ESPE2016 Poster Presentations Pituitary and Neuroendocrinology P2 (40 abstracts)
aHealth Sciences Department, University of Florence, Anna meyer Childrens University Hospital, Florence, Italy; bPaediatric Auxoendocrinology and Gynecology Unit, Anna Meyer Chidrens University Hospital, Florence, Italy
Background: Empty sella refers to the radiographic appearance of an enlarged or deformed sella turcica and it is considered a rare occurrence in childhood.
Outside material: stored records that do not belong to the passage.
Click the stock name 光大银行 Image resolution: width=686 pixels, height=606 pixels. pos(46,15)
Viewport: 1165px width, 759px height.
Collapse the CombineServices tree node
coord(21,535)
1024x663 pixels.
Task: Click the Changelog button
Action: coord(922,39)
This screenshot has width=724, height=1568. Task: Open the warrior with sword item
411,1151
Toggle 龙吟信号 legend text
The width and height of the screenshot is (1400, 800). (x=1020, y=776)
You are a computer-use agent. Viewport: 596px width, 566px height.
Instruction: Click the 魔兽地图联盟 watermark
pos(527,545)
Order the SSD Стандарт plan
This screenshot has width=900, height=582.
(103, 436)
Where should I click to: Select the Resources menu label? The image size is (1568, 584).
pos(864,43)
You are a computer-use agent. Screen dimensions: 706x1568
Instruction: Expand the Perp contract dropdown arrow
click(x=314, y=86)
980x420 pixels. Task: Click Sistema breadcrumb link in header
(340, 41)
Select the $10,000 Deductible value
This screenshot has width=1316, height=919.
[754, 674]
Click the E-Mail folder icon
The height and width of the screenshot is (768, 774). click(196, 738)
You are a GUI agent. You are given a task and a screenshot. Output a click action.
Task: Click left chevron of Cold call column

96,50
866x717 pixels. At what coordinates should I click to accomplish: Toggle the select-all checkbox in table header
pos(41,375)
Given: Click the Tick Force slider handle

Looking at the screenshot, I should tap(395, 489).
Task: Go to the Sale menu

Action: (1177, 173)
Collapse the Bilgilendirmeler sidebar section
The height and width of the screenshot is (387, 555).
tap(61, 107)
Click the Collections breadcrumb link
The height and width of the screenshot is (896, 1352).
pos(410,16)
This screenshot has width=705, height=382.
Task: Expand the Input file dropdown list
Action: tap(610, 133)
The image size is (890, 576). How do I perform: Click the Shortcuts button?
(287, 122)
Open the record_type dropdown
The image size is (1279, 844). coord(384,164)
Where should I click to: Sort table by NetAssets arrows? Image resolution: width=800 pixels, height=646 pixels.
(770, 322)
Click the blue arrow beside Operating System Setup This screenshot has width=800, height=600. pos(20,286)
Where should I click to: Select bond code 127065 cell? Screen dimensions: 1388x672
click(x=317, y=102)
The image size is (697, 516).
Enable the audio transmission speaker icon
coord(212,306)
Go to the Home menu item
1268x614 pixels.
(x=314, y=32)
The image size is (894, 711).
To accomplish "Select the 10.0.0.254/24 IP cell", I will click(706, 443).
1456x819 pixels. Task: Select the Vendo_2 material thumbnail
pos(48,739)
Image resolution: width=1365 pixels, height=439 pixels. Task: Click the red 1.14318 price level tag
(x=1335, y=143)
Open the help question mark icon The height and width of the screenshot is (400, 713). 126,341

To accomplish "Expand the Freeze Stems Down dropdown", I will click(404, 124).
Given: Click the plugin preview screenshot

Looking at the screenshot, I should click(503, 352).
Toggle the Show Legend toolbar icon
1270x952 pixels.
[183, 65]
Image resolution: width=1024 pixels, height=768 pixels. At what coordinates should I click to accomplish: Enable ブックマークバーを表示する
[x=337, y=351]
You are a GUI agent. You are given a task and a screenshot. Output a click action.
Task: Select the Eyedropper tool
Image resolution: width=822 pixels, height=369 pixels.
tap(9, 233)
Many reports have suggested that it is associated with hypothalamic-pituitary dysfunction, with a high prevalence of growth hormone deficiency, as well as multiple pituitary hormone deficiency, idiopathic delayed puberty and isolated diabetes insipidus.
Objective and hypotheses: We describe the case of a girl in whom central precocious puberty was diagnosed in association with a partially empty sella and who had no other hypothalamic-pituitary dysfunction.
Methods: The girl was evaluated at the age of 6 years and 6 months for an early pubertal development. Family history could not be assessed because the child has been adopted in Nepal. Breast development corresponded to Tanner stage II. We noticed an increase in growth velocity that was of 6 cm in six month. She performed blood count, urinalysis, hepatic profile, thyroid function, tumour markers, a GnRH stimulation test, bone age, pelvic ultrasound and a brain MRI.
Results: All tests performed were normal. The GNRH test revealed a pubertal response with a FSH peak concentration of 19.9 mUI/ml and LH peak of 38.1 mUI/ml, both at 30 minutes. Her bone age (Greulich and Pyle method) was 8 years. Pelvic ultrasound showed higher uterine volumes and fundus/cervix ratio and increased ovarian volume with multiple follicles. The MRI of the hypothalamic-pituitary region revealed a partially empty sella. She performed: basal growth hormone, cortisol, IGF-1, prolactin and serum electrolyte that were all normal.
Conclusion: The association of central precocious puberty with primary empty sella has been documented infrequently, and it may be due to the stretching of the pituitary stalk causing an increase of the LHRH transport mechanism by the hypothalamus to the pituitary gland.